- Sindhi name: سنڌ يونائيٽڊ پارٽي
- Abbreviation: SUP
- President: Syed Zain-ul-Abdin Shah
- Chairman: Syed Jalal Mehmood Shah
- General Secretary: Munir Naich
- Founder: Syed Jalal Mehmood Shah
- Founded: December 9, 2006; 19 years ago
- Headquarters: Jamshoro, Sindh
- Ideology: Sindhi nationalism Regionalism
- Political position: Left-wing
- Religion: Secular
- National affiliation: TTAP
- Regional affiliation: GDA
- Colors: White and Red

Election symbol
- Car

Party flag

= Sindh United Party =

The Sindh United Party (SUP; سندھ یونائیٹڈ پارٹی) is a Sindhi nationalist regional political party that aims to give the democratic rights to the people of Sindh over their homeland and believes in more provincial rights. The party was founded by former deputy speaker of the Sindh Assembly, Syed Jalal Mehmood Shah, in 2006.

==History==
The SUP was formed on 9 December 2006 at a political workers' convention at G.M Syed Edifice, Jamshoro, in Sindh. Syed Jalal Mehmood Shah, a former deputy speaker of the Sindh Assembly, laid the foundation of the party. Syed Zain Shah is the current president, where as Roshan Boriro as Senior Vice President and Syed Munir Hyder Shah as Vice President of the Sindh United Party.
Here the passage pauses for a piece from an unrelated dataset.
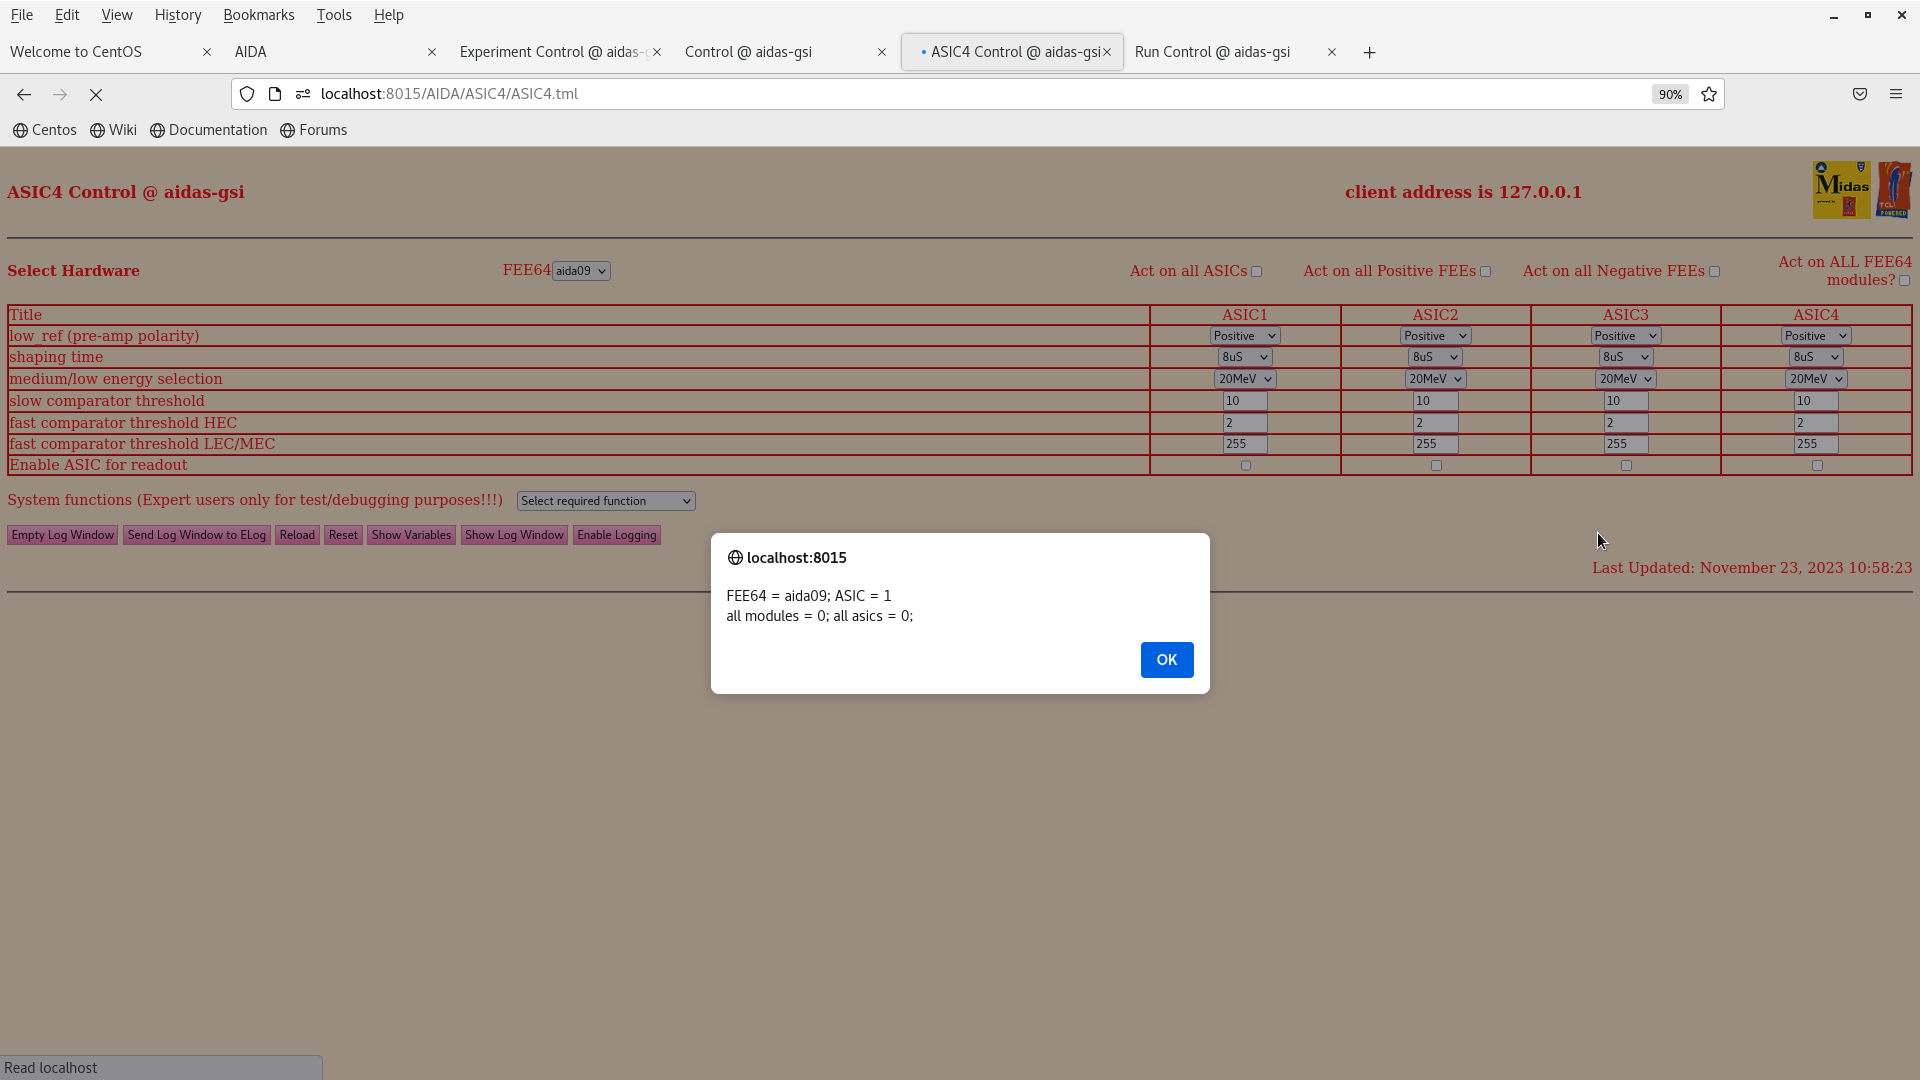Open the Select required function dropdown
Viewport: 1920px width, 1080px height.
[x=605, y=500]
On 3 November 2007, the dictator, Pervez Musharraf, imposed an emergency and suspended the country's 1973 constitution. To restore democracy, the SUP peacefully launched a series of protests across the country. The party strongly believes in the power of nonviolence and has been the strongest advocate of religious harmony and separation of religion and state because of its foundations. The party is supported by the Indus Valley Civilization people's connection to Sufism.
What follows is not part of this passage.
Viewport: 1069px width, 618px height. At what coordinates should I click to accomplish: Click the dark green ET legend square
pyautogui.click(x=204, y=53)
In 2015, the SUP decided to launch a mass mobilisation and awareness campaign after Eid al-Fitr against terrorism, religious extremism and corruption in Sindh.

==G.M Syed Centre==
The G.M Syed Centre (جي ايم سيد عمارت) is the residence and office of the party at Jamshoro, established by Syed Jalal Mehmood Shah, grandson of Saaen G.M Syed. Many researchers are offered food and residence in the world-notable library of G.M Syed established within the centre. It is the place of learning for many Sindhi nationalists, scholars, researchers, and common people.